İyi de yıllarca verilen emekler görmezden gelinerek böylesi bir tanımlamada bulunmaya vicdan el verir mi?

Yıllarca zor koşullarda görev yapan insanları ‘’hiç iş yapmadan maaş alan aslak’’ konumuna düşürmek vefasızlık olmaz mı?

Bugünün gerçekleri ortaya konulurken kullanılan ifadelere dikkat etmek gerekir.
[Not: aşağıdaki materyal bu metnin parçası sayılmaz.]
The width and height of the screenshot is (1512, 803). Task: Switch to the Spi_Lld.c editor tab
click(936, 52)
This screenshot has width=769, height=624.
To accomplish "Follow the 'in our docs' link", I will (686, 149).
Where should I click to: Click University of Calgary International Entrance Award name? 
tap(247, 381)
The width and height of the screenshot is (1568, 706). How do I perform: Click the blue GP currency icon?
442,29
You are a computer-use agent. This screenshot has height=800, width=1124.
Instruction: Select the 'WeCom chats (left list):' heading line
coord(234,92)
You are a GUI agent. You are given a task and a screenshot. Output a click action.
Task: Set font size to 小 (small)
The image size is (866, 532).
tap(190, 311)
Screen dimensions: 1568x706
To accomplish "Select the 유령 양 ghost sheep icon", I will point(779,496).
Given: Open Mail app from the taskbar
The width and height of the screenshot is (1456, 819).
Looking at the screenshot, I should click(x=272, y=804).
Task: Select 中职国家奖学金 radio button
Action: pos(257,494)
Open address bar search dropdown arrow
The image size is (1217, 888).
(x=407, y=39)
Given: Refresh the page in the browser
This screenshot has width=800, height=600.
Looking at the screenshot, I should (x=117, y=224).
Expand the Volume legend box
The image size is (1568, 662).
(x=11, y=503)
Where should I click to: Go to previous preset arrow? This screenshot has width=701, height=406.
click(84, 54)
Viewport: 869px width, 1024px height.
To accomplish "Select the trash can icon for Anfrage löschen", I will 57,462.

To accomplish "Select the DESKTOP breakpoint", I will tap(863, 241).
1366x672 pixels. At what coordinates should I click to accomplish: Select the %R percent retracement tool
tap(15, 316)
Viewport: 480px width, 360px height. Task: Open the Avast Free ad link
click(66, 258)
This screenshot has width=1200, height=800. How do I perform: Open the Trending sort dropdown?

Asıl önemli olan bir yan daha var.

Bürolarda görev yapan insanların geleceği…

Bürolar kapandıktan sonra 492 kişi ne olacak?

Sorunun yanıtı yok.

Seçenekler belli…

Emeklilik hakkını kazananlar emekli edilecek…

Ya emeklilik hakkı kazanamayanlar?

Rektör ‘’Ankara ile görüşmeler yapıyoruz’’ diyor.

Görüşmeler henüz olumlu sonuç vermiş değil…

‘’Yasal düzenleme’’ gerekiyor.

Gereken yapılmazsa bürolarda görev yapan insanlar Eskişehir’e çağrılacak…

Büroların bulunduğu illerde yaşayan, aile kuran, çocuklarının eğitimini planlayan insanlar Eskişehir’e nasıl gelecekler?

Yıllardır yaşadıkları, yaşamlarını oluşturdukları illerden kopup gelmeleri kolay değil…

Zor ki ne zor…

Büyük mağduriyetler oluşacak…

Bu kaçınılmaz…

Büroların kapatılması ‘’büyük tasarruf sağlayacak’’ olabilir.

Ancak o tasarruf için insanların yıllardır verdiği emek hiçe sayılamaz…

Bu, her şeyden önce vefasızlık olur.

‘’Vicdani’’ olup olmadığı da tartışılır.